* **AUSGEWÄHLTER AUSZUG**
Mich verlangt sehr, Etwas von Dir und Deiner lieben Frau zu hören; deßhalb schreibe ich sogleich nach meiner Ankunft hier, welche gestern erfolgt ist.1

Was einen doch gleich die Entfernung auseinanderbringt! Vor nicht langer Zeit lebten wir zusammen, und jetzt bin ich seit ein Paar Monaten ohne Nachrichten von Euch. Meinen letzten Brief aus Florenz2, worin ich meine nahe Abreise anzeigte, wirst Du erhalten haben. Darauf hast Du auch noch zu antworten. Zwar in sofern ich zum allgemeinen Publikum gehöre, habe ich allerdings Neues von Dir erhalten. Ich meine „Die Venezianischen Briefe“. Schon aus der hämischen Beurtheilung, welche dieselben (der 1te Artikel) in der allgemeinen Zeitung erfahren, war mir gleich klar, daß sie von Dir sein mußten; doch habe ich mich gegen Niemanden darüber geäußert, da Dir vielleicht am Incognito gelegen ist. Heute nun habe ich den zweiten Artikel durchlaufen; mit welchem Interesse, kannst Du Dir denken! Da ich nun selbst in Venedig gewesen bin. Auch auf mich hat Venedig einen ganz einzigen und unvergleichbaren Eindruck gemacht, eben wegen seines entschiedenen Charakters und seine Gelassenheit in Stadt und Kunst. Ich war 14 Tage und hätte mich so bald nicht davon getrennt, ja dort gar eine literarische Arbeit übernommen, hätte mich mein Bruder, mit dem ich dort zusammentraf, nicht mit fortgerissen. Das Venedig hätte mich noch lange an Italien festgehalten, und jetzt bleibt’s mir wie ein Stachel zurück. Nur auf Deine Arbeit zurückzukommen, so hat sie mich außerordentlich erfreut, weil ich von Grund aus damit übereinstimme. Ich erkenne darin wieder Dein edles Bestreben, unsrer Nation anzueignen, was andre Großes geleistet haben, in dem wir dabei in den Grenzen unsrer Nationalität bleiben sollen. Die Analogie des Entwicklungsgangs der neueren deutschen Kunst mit dem unserer Dichtkunst konntest nur Du so richtig treffen und so glücklich durchführen; und schon dadurch wirst Du Dich den Meisten, die Dich nur Etwas kennen, alsbald verrathen. Möchte die Analogie sich nur weiter fortsetzten und uns ein Göthe und Schiller aufblühen in der Kunst! und wollte Gott, daß Deine unermüdlichen Arbeiten für die Größe unsrer Nation in jeder Art, auch einen praktischen Erfolg gönnen, wozu vor Allem nöthig ist, daß sie, dann das Nöthige und Nützliche gesagt wird, es sich zu Herzen nehmen.

Überrascht hat mich wieder Deine Combinationsgabe, womit Du alles, was Du gesehen, beobachtest und gelesen an die rechte Stelle zu bringen verstehst, dahin, wo es gerade die rechte Wirkung thut, und dient Deine Absicht beim Leser zur Überzeugung zu bringen. Das ist Dein besonderes Talent und macht Deine Überredungsgabe aus. Ich bin gespannt, was auch der Dritte Artikel bringen wird, und auch den ersten werde ich mir zu verschaffen suchen.

* **ANGEZEIGTE DATEN**
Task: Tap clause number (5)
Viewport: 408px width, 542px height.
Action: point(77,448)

* **ERWARTETE LEISTUNG**
Kannst du aus dem Brief die Passage von „Überrascht hat mich“ bis einschließlich „zu verschaffen suchen.“ wortgetreu abschreiben?

* **ERWARTETE ANTWORT**
Überrascht hat mich wieder Deine Combinationsgabe, womit Du alles, was Du gesehen, beobachtest und gelesen an die rechte Stelle zu bringen verstehst, dahin, wo es gerade die rechte Wirkung thut, und dient Deine Absicht beim Leser zur Überzeugung zu bringen. Das ist Dein besonderes Talent und macht Deine Überredungsgabe aus. Ich bin gespannt, was auch der Dritte Artikel bringen wird, und auch den ersten werde ich mir zu verschaffen suchen.